All clinical investigations performed in studies involving human participants were in accordance with the ethical standards of institutional and/or research committee, and with the 1975 Declaration of Helsinki, as revised in 2013.

CONSENT FOR PUBLICATION

Verbal informed consent was obtained from the patient for inclusion in this case report and for publication of anonymized clinical data and imaging.

STANDARDS OF REPORTING

CARE guidelines were followed.

AVAILABILITY OF DATA AND MATERIALS

All the data and supporting information are provided within the article.

FUNDING

None.

CONFLICT OF INTEREST

The authors declare no conflict of interest, financial or otherwise.

ACKNOWLEDGEMENTS

Declared none.

SUPPLEMENTARY MATERIAL

Supplementary material is available on the publisher’s website along with the published article.

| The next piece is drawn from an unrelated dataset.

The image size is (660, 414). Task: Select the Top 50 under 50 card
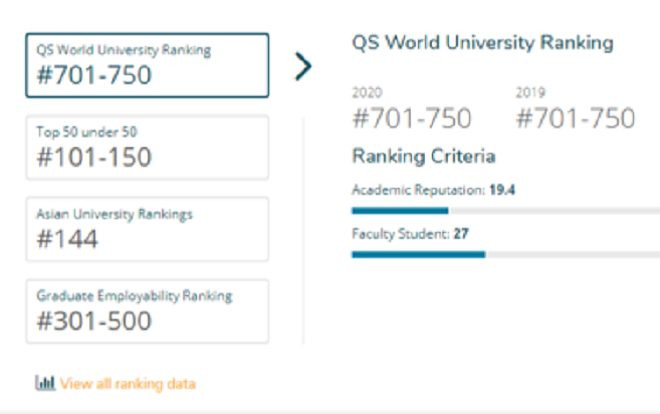(x=147, y=147)
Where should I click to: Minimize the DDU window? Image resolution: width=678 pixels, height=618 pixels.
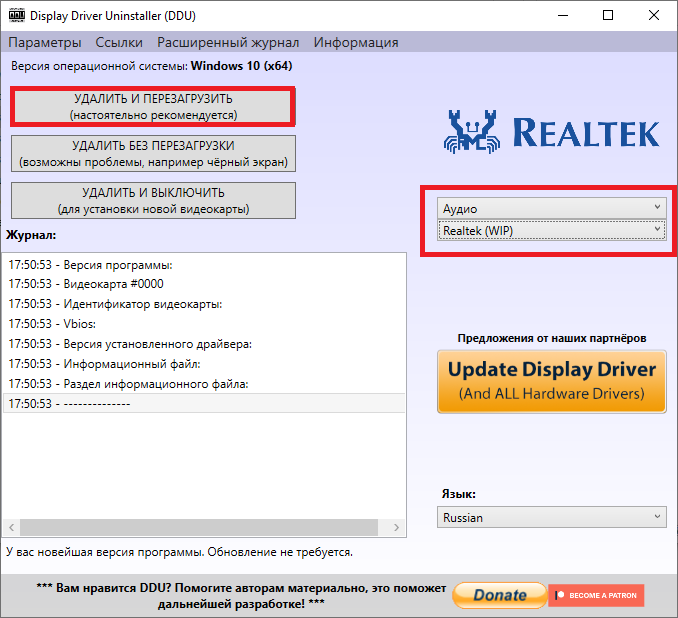point(563,15)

SUPPLEMENTARY MATERIAL LEGEND

Supplementary Video 1

Biplanar transthoracic echocardiographic image in the left parasternal plane, showing the right ventricular inflow tract in transverse and longitudinal views, with a pulsatile formation in the inferoposterior wall of the right atrium, close to the opening of the vena cavae.


Supplementary Video 2

Biplanar transthoracic echocardiographic image in the parasternal plane, as shown in Supplementary Video 1, demonstrating color Doppler flow acceleration at the inflow of the vena cavae.


Supplementary Video 3

Four-chamber apical echocardiographic view centered on the right chambers, showing a pulsatile pseudoaneurysm in the inferoposterior wall of the right atrium and systolic-diastolic flow with color Doppler inside of it, as well as its communication with the right atrium.


Supplementary Video 4

Echocardiographic 3D reconstruction from apical four-chamber view centered on the right chambers, showing a pseudoaneurysm and an anechoic collection in the pericardial sac, with the tip of the pacemaker lead visible inside.


Supplementary Video 5

Four-chamber apical echocardiographic view centered on the right chambers showing late filling of the atrial pseudoaneurysm 30 seconds after administration of the echocardiographic contrast.